Task directions. Tally the lines of these entries that include "element"; respond with only that tally.

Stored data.
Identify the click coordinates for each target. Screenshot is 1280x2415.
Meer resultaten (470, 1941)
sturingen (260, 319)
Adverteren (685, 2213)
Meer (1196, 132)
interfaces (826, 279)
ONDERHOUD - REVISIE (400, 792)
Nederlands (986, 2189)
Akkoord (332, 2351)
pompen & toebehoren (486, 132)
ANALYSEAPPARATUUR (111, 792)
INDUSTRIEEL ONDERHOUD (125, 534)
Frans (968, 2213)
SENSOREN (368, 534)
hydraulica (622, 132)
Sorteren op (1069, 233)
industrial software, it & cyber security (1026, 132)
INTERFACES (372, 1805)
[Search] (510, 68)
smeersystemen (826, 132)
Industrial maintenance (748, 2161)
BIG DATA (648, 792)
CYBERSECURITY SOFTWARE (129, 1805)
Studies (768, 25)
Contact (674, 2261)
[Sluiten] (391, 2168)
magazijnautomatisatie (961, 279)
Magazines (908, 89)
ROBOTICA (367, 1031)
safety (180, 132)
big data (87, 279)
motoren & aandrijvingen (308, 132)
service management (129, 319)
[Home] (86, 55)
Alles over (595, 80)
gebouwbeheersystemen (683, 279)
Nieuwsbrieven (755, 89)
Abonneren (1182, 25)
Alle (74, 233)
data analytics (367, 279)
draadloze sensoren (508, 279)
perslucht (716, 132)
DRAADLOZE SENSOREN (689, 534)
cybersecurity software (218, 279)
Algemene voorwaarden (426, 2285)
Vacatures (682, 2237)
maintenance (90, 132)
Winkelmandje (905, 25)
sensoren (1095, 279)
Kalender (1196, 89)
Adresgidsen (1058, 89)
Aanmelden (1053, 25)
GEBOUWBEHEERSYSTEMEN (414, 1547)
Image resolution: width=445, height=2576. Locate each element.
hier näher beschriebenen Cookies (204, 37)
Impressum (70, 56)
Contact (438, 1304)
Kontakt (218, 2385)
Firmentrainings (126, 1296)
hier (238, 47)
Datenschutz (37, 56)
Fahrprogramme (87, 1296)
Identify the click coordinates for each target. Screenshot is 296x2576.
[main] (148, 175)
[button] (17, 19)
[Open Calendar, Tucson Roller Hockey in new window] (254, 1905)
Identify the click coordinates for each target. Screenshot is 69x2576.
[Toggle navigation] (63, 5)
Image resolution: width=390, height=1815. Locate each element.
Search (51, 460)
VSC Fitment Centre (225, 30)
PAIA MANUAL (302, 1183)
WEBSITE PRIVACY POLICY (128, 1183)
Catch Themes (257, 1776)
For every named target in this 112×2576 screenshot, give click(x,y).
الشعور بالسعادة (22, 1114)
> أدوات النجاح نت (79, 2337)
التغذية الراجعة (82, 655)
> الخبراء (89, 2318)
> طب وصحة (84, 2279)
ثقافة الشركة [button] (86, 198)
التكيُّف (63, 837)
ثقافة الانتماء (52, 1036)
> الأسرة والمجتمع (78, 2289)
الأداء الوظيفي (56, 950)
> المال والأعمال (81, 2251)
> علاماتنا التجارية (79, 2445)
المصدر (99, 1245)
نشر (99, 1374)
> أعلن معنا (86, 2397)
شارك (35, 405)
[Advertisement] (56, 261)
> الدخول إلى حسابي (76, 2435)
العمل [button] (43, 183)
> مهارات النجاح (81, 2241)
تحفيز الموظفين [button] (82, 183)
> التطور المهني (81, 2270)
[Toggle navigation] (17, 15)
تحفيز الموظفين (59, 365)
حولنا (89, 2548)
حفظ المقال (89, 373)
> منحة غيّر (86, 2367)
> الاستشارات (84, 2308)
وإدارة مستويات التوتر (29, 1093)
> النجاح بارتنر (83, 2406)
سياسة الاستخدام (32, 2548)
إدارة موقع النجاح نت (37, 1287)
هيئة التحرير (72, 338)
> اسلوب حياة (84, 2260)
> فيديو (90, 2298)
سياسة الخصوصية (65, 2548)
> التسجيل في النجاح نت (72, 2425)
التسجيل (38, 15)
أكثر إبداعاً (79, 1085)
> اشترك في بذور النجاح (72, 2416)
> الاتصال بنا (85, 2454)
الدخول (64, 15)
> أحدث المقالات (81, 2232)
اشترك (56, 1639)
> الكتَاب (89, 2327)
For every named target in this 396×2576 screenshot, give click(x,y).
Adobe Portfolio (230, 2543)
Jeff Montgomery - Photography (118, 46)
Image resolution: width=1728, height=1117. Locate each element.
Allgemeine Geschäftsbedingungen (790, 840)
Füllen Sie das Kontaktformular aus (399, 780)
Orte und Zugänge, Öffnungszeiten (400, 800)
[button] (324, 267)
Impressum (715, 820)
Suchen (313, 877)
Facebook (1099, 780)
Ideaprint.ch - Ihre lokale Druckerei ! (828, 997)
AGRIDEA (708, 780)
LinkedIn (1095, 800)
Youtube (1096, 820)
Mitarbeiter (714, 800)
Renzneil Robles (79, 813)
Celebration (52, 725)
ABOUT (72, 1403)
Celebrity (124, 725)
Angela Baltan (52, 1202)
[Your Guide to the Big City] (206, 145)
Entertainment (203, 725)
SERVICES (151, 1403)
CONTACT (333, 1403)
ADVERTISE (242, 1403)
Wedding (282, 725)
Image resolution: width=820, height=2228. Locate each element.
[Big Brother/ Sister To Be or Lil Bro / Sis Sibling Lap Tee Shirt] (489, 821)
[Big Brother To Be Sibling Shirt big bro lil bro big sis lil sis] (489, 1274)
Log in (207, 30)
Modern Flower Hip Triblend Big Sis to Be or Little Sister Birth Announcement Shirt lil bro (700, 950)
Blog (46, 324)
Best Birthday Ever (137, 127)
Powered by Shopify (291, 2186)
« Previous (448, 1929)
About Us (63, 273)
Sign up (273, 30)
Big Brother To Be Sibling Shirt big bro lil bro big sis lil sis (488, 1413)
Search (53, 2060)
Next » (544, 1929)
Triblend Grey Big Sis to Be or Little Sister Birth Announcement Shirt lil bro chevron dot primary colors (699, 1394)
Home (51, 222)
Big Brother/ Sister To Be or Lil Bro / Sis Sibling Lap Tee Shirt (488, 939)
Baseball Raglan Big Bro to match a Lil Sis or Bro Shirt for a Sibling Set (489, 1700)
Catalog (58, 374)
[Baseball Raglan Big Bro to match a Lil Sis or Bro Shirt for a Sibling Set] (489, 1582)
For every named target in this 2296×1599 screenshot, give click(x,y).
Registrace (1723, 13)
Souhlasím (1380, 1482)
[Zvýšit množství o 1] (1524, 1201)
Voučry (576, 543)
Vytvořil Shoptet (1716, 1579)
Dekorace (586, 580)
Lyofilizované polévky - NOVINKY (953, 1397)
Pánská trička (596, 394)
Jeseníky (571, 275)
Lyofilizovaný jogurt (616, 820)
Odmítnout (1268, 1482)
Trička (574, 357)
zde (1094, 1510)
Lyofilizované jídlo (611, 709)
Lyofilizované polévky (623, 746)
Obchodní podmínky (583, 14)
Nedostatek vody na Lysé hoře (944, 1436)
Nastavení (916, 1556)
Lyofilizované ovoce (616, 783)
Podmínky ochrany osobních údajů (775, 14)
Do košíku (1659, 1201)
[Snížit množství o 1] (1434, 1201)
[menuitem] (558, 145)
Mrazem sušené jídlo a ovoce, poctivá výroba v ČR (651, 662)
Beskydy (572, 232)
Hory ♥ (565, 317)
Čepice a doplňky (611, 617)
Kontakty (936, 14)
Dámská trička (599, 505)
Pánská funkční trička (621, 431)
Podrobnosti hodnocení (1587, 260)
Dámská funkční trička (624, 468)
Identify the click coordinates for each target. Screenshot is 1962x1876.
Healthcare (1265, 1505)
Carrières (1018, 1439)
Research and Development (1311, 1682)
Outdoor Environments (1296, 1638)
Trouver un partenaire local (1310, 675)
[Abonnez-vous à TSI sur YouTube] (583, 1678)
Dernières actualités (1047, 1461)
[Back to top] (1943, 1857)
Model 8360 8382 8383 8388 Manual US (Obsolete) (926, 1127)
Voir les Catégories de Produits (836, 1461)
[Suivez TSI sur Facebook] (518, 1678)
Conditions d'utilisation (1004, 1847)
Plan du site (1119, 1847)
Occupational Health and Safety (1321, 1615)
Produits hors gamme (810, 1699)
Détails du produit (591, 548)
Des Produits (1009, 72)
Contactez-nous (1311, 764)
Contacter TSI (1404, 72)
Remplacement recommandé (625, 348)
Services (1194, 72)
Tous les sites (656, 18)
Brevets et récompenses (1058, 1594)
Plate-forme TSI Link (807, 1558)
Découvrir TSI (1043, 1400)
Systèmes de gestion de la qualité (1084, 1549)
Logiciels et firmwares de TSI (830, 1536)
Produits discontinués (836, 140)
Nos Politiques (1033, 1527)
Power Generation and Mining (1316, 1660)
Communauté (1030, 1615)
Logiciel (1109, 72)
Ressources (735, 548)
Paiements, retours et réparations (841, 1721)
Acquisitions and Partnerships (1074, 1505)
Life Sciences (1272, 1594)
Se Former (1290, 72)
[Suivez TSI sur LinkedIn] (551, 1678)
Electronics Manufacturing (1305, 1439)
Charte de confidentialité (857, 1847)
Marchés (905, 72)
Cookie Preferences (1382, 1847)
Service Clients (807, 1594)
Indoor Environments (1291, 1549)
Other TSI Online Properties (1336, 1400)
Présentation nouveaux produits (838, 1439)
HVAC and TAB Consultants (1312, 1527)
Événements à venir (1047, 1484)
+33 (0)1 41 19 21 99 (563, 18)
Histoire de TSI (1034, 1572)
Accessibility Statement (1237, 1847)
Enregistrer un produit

Answer to the problem. 4